[DIRECTIONS FOR THIS TASK]: Copy the stretch from "Cells in an" through "pathway called Hippo." in the passage on Hippo signaling and fly tissue growth, reproducing every word and punctuation mark unchanged.

Cells in an embryo divide at an amazing rate to build a whole body, but this growth needs to be controlled. Otherwise the result may be defects in embryonic development or cancer in adults. Controlling growth requires that some cells divide while others die; their fates are determined by signals that are passed from molecule to molecule within the cell. Researchers at the European Molecular Biology Laboratory [EMBL] in Heidelberg have now discovered how one of these signaling pathways controls the life and death of cells in the fruit fly. The study will be published in this week's issue of the journal Cell.
The breakthrough came as Barry Thompson from Stephen Cohen's group at EMBL looked at a recently discovered signaling pathway called Hippo.
"Hippo acts as a switch between cell division and death," says Barry Thompson, "if the pathway is too active, tissues overgrow because too many cells divide and too few die. But until now, we hadn't found a connection between the signals and the cellular machinery that drives growth."
Using sophisticated genetic techniques, Thompson and Cohen established that a small molecule, a microRNA called bantam, makes this link. Without bantam, tissues grow too slowly and remain smaller than normal. The amount of bantam produced by the cell directly depends on the amount of traffic on the Hippo signaling pathway, and higher levels of bantam prompt more cell division.
"bantam is an unusual type of RNA molecule," Thompson says. "Normally, RNAs go on to make protein, but bantam is different. Its job is to regulate other RNAs by attaching itself to them; the result is that they block their expression into proteins. In this case, those proteins would go on to shut down cell division. With bantam around, the brake is off, and they continue to divide."
Cohen and his lab have been studying microRNAs like bantam for some time because of their important role in the regulation of many vital processes across species. The next step will be to identify the RNAs that bantam docks onto to control. This will provide a more complete view of the Hippo pathway and may provide insights into the central role it plays in tissue growth and cancers in humans and other organisms.

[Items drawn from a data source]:
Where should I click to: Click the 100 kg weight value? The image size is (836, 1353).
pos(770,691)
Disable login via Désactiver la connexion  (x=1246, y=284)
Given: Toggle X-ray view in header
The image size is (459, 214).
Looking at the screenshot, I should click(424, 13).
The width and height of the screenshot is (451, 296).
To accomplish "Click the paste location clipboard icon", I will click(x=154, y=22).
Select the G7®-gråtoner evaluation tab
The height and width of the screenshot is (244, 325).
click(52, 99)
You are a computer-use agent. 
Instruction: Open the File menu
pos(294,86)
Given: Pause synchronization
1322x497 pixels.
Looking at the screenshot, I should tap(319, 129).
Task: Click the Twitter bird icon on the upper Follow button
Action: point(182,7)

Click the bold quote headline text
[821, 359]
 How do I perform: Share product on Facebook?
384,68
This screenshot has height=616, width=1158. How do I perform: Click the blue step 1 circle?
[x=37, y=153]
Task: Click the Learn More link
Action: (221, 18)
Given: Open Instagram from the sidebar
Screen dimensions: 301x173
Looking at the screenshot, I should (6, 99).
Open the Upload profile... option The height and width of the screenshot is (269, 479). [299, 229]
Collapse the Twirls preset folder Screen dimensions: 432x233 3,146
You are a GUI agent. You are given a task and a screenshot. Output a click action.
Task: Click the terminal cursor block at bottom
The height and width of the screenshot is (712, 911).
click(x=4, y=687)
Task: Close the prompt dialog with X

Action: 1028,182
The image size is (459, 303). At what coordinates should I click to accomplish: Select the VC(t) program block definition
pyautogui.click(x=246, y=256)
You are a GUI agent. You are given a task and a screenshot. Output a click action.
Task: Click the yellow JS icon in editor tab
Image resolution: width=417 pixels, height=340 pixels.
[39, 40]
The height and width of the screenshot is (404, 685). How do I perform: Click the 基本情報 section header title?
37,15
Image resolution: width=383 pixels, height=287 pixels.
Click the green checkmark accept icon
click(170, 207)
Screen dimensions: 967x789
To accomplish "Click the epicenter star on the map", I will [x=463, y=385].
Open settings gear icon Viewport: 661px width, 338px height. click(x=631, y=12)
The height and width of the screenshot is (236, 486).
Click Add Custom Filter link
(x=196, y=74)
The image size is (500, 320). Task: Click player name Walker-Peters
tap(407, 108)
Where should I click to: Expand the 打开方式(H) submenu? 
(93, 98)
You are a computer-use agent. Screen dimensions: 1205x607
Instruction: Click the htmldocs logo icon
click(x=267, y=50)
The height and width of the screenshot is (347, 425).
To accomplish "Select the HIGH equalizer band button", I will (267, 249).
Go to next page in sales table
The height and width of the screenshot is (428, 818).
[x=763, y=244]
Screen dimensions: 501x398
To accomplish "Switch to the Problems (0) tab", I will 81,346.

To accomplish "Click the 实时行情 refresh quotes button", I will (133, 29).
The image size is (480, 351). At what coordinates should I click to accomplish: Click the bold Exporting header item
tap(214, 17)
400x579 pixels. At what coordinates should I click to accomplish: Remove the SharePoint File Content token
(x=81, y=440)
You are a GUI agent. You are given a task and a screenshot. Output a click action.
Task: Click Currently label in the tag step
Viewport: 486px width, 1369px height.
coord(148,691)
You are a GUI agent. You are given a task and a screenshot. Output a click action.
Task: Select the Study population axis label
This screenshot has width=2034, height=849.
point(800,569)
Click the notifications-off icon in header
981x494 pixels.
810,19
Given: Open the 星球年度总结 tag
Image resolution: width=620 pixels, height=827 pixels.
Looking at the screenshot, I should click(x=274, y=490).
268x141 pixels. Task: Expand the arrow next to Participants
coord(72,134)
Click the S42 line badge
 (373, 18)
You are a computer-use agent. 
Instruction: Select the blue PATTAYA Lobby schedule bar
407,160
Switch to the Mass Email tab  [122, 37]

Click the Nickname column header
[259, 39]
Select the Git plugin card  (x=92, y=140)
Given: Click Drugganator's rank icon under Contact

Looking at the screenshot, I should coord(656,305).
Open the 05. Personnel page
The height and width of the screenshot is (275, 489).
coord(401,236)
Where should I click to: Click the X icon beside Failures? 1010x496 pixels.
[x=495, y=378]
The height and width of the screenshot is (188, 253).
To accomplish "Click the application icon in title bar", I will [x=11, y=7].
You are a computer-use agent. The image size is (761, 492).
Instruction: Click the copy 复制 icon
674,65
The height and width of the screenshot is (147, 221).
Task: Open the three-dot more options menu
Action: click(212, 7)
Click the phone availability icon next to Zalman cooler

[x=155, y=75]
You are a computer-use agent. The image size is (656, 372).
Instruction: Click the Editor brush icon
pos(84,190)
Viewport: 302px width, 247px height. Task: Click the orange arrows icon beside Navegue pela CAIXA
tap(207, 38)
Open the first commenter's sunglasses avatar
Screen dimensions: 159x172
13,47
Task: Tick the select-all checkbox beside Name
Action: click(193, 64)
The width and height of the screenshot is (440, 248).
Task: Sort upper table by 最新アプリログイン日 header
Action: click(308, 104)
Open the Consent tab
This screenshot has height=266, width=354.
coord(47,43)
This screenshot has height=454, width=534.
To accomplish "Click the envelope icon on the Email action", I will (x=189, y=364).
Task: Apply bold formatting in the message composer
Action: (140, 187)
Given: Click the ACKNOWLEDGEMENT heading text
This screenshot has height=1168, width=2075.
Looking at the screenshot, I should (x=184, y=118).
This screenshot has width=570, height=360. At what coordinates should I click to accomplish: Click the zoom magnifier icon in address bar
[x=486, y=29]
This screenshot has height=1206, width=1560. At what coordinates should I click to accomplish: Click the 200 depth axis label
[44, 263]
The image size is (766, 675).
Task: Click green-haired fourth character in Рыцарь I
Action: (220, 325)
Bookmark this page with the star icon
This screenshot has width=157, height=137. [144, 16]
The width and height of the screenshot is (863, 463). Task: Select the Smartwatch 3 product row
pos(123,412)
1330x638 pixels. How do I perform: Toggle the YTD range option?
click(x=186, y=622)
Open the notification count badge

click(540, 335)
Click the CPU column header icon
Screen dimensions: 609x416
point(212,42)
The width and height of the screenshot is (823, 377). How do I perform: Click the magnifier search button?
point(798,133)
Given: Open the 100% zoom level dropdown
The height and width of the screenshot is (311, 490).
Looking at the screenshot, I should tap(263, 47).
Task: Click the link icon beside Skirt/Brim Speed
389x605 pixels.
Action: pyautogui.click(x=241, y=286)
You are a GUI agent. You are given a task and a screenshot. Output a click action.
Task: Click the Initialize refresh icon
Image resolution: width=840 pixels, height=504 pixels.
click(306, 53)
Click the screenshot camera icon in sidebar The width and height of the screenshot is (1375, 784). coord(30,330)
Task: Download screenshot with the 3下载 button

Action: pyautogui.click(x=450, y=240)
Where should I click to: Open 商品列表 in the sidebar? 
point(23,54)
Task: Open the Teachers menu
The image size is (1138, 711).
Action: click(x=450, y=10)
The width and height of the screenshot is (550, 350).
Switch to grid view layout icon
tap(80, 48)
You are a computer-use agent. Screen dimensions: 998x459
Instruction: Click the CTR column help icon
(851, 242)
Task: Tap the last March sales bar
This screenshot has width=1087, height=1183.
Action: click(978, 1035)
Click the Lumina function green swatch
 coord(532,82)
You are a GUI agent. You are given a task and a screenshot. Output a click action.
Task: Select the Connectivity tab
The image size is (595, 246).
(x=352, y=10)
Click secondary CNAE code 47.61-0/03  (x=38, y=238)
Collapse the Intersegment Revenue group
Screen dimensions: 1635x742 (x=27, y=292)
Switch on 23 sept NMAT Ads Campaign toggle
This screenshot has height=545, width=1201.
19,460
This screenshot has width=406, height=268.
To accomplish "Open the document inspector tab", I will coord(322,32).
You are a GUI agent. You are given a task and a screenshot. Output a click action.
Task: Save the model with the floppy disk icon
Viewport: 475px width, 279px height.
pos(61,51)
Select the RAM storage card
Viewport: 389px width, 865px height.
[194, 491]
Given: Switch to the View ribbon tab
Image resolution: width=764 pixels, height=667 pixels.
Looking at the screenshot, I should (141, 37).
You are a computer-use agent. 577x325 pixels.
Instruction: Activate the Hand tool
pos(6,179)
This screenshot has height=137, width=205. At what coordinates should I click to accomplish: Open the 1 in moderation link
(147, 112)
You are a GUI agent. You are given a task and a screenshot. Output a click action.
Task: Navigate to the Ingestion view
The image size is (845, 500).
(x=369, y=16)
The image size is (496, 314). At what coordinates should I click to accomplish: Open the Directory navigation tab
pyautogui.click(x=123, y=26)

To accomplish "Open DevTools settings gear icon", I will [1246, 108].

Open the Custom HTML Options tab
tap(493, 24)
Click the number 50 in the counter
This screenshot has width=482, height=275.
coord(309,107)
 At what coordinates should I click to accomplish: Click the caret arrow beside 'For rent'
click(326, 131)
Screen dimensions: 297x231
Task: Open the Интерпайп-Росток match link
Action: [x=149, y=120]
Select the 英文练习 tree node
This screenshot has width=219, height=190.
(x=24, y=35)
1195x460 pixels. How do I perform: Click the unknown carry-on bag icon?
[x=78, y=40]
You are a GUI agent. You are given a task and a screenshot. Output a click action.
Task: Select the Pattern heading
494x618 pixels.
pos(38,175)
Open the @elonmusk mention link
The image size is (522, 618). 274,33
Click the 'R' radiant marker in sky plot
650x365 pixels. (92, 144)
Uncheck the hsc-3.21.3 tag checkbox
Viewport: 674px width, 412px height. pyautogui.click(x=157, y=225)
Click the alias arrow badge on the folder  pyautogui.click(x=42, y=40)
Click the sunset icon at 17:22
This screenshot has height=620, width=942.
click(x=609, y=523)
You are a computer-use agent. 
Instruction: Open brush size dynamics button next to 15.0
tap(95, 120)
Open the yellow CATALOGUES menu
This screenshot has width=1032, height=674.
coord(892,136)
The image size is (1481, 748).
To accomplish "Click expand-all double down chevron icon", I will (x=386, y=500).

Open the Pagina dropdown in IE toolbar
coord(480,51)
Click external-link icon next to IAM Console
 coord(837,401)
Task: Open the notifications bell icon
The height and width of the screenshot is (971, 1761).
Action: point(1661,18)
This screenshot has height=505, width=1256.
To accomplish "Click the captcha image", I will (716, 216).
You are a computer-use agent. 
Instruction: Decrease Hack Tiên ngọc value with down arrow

[TASK RESULT]:
Cells in an embryo divide at an amazing rate to build a whole body, but this growth needs to be controlled. Otherwise the result may be defects in embryonic development or cancer in adults. Controlling growth requires that some cells divide while others die; their fates are determined by signals that are passed from molecule to molecule within the cell. Researchers at the European Molecular Biology Laboratory [EMBL] in Heidelberg have now discovered how one of these signaling pathways controls the life and death of cells in the fruit fly. The study will be published in this week's issue of the journal Cell.
The breakthrough came as Barry Thompson from Stephen Cohen's group at EMBL looked at a recently discovered signaling pathway called Hippo.